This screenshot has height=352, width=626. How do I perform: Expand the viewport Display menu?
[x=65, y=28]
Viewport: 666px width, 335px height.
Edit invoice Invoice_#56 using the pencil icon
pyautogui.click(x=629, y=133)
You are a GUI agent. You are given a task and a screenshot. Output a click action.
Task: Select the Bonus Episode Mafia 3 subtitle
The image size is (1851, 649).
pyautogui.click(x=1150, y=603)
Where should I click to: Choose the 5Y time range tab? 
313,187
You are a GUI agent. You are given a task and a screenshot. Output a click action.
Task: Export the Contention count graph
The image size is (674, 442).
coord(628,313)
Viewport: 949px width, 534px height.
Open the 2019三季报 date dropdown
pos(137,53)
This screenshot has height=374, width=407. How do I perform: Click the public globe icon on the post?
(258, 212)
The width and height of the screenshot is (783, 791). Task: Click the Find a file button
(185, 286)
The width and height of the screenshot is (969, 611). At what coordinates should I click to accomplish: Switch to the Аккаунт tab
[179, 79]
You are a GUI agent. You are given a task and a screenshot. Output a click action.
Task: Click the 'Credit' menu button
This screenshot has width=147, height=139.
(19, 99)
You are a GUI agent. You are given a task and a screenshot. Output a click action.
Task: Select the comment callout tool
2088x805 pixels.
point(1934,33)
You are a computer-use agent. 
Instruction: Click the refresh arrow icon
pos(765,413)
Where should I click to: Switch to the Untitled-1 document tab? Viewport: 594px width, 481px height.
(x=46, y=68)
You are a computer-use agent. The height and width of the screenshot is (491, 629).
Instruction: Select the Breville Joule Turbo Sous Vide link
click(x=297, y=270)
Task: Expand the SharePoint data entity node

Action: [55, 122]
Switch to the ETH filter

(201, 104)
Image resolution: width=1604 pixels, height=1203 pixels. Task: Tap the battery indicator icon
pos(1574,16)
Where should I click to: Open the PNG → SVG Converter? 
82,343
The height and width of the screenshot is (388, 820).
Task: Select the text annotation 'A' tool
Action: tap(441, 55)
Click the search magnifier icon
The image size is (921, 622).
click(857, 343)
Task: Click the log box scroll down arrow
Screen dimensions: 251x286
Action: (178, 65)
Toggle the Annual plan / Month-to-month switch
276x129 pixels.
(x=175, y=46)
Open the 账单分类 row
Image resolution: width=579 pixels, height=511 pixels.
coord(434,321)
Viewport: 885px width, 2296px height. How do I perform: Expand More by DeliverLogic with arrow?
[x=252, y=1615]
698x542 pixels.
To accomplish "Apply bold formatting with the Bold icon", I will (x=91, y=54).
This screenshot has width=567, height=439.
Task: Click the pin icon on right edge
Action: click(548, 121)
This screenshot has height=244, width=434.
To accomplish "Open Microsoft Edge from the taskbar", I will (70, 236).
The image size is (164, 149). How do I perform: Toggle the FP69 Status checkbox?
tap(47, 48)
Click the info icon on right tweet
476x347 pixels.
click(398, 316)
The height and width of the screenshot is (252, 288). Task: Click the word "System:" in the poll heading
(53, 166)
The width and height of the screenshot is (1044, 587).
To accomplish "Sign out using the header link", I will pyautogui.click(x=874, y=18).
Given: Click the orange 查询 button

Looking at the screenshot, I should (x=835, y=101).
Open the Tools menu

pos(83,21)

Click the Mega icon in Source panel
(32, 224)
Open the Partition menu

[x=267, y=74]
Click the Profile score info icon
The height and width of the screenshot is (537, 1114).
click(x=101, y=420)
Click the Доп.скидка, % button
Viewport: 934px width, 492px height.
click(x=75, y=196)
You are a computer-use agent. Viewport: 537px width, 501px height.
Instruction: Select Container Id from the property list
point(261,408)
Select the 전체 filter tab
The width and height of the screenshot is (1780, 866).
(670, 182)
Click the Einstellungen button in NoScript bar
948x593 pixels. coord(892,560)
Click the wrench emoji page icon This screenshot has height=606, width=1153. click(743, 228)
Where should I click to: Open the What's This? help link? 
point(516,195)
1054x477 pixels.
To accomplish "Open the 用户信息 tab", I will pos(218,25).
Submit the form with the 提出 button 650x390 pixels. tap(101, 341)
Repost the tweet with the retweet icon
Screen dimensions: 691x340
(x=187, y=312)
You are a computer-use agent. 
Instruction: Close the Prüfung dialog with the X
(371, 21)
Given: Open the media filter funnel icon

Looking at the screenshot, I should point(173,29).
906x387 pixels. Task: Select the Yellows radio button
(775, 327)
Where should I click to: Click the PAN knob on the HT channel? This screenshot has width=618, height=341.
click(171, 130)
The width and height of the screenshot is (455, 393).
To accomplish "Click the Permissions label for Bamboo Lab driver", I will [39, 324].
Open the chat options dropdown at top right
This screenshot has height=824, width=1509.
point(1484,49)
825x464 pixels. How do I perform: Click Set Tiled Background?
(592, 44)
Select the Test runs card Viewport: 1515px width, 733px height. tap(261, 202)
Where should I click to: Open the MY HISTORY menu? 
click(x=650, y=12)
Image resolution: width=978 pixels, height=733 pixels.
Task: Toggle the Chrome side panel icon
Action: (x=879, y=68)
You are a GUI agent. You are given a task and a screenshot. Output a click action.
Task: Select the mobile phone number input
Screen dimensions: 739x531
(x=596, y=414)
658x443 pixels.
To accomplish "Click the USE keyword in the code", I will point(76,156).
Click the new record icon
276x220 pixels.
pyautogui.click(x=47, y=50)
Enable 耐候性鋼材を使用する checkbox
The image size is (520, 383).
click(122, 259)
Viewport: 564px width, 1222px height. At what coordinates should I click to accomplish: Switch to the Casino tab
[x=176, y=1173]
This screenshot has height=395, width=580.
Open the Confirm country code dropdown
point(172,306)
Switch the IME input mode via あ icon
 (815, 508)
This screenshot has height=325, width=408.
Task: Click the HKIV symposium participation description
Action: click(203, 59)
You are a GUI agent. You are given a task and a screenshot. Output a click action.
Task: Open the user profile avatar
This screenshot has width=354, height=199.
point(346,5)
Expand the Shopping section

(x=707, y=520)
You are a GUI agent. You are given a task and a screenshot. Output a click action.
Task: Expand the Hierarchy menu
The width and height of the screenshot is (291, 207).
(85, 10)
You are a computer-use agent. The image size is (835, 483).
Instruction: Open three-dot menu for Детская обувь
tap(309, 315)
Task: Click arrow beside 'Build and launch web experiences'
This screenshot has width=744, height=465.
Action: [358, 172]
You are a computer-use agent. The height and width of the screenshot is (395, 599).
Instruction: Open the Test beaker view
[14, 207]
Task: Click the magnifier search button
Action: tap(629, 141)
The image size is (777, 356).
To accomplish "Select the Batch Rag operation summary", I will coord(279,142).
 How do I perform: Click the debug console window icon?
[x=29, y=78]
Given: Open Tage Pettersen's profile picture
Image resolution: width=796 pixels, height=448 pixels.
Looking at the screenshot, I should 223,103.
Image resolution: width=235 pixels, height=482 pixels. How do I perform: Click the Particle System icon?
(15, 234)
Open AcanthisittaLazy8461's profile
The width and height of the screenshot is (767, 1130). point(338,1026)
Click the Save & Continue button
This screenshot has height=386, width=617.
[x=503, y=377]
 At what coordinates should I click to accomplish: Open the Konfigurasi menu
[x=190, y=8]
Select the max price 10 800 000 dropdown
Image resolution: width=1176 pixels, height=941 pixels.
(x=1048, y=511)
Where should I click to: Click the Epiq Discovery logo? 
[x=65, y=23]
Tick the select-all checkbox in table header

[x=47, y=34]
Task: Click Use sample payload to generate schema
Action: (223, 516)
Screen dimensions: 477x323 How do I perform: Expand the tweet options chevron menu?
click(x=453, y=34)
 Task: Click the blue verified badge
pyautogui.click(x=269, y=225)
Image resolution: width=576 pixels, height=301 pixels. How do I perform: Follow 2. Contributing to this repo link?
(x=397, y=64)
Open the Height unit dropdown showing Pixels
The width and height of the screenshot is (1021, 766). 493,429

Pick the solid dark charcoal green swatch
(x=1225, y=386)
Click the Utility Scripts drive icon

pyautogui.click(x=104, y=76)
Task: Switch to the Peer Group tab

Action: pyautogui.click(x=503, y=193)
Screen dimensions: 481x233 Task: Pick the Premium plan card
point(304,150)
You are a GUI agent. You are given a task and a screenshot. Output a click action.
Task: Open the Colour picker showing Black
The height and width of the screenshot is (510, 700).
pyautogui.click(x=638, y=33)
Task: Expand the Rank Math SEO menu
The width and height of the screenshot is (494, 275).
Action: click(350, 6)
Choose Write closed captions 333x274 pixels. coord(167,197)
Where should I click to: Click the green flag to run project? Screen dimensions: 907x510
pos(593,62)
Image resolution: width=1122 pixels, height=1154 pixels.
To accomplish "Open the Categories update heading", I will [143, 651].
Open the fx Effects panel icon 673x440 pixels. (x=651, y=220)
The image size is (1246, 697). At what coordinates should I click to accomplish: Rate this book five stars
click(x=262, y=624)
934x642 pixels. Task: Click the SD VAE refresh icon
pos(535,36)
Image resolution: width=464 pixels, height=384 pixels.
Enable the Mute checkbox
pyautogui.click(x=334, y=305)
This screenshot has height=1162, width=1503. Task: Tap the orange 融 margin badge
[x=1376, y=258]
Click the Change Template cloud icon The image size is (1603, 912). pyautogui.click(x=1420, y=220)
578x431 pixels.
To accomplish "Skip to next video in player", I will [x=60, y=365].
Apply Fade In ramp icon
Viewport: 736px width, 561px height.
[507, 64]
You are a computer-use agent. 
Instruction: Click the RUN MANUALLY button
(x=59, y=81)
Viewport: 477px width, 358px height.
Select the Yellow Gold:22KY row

=====

**WORK INSTRUCTIONS:** Of the entries above, transcribe exactly those lines that fall between the line containing "The image size is (1246, 697)." and the line containing "578x431 pixels.", together with those two lines.

**PROBLEM SOLUTION:**
The image size is (1246, 697). At what coordinates should I click to accomplish: Rate this book five stars
click(x=262, y=624)
934x642 pixels. Task: Click the SD VAE refresh icon
pos(535,36)
Image resolution: width=464 pixels, height=384 pixels.
Enable the Mute checkbox
pyautogui.click(x=334, y=305)
This screenshot has height=1162, width=1503. Task: Tap the orange 融 margin badge
[x=1376, y=258]
Click the Change Template cloud icon The image size is (1603, 912). pyautogui.click(x=1420, y=220)
578x431 pixels.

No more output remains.